EVOLUTION PROBABLE DES MATIERES PREMIERES 2008 - 2015
Par El Mostafa Belkhayate
Au Maroc, tout va pour le mieux : l’immobilier est en pleine forme pratiquement dans toutes les villes, la bourse fait gagner de l’argent et attire de plus en plus d’investisseurs, même ceux qui n’ont jamais eu de compte bancaire, et les capitaux étrangers affluent dans le pays. Seule ombre dans ce tableau idyllique : la hausse des prix des matières premières que le Royaume importe. Une hausse qui se répercute de plus en plus concrètement dans la poche des plus pauvres ; blé, sucre, maïs, huile, carburant etc. deviennent de plus en plus chers mais surtout menacent d’augmenter encore davantage. Jusqu’à quel niveau ?

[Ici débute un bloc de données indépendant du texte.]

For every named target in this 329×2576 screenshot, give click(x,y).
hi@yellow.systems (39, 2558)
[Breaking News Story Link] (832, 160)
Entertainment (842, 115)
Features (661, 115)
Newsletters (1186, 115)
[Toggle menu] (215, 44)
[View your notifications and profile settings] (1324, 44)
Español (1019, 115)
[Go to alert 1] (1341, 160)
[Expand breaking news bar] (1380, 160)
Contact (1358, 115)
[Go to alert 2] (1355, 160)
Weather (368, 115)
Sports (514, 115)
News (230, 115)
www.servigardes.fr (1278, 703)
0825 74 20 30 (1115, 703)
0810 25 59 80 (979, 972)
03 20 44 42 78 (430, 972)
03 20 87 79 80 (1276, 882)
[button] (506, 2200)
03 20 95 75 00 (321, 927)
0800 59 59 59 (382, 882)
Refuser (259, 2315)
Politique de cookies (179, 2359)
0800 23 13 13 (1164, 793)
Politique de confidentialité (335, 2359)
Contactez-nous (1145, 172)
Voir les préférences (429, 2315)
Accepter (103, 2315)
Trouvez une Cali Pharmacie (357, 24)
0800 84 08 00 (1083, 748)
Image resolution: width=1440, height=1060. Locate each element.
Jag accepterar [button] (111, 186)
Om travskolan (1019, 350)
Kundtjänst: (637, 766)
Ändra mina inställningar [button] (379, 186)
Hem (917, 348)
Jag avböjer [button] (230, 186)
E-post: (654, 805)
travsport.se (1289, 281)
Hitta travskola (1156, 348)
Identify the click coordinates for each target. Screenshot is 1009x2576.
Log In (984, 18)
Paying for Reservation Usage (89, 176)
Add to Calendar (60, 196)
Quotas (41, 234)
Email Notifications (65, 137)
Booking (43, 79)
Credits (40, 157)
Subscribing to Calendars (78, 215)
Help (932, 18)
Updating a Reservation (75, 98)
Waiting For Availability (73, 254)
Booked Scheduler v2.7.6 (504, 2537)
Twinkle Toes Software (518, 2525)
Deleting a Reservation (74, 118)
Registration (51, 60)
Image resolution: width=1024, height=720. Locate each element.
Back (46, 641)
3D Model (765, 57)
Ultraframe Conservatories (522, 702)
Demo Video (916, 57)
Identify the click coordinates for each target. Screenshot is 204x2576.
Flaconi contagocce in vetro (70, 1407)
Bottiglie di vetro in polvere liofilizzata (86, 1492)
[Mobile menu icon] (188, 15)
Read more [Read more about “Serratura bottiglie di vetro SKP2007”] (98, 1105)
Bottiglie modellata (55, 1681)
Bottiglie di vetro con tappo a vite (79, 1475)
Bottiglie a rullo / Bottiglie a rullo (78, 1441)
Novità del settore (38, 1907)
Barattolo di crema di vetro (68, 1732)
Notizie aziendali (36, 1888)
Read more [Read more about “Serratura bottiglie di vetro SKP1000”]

L’analyse technique et graphique qui est la seule à même de nous répondre avec un maximum d’objectivité nous donne un verdict sans appel : les matières premières vont continuer à flamber.
Nous allons voir pourquoi en analysant les relations techniques entre les différents marchés financiers et nous proposerons une solution pour nous protéger de cette tempête qui s’annonce violente.
Pouvoir prédictif de l’analyse graphique :
Je souhaite tout d’abord rappeler ma réponse au journal français Capital, publiée en Juillet 2007, pour d’une part, mettre en relief le pouvoir de l’analyse graphique, et d’autre part expliquer l’une des causes majeures de la hausse future des taux d’intérêts sur les 5 prochaines années (et par conséquence directe la hausse des matières premières)
Capital.fr : A presque 1,34 dollar pour un euro, le billet vert se situe à un plancher de deux ans face à la monnaie unique. Comment devrait évoluer la devise américaine, à moyen terme ?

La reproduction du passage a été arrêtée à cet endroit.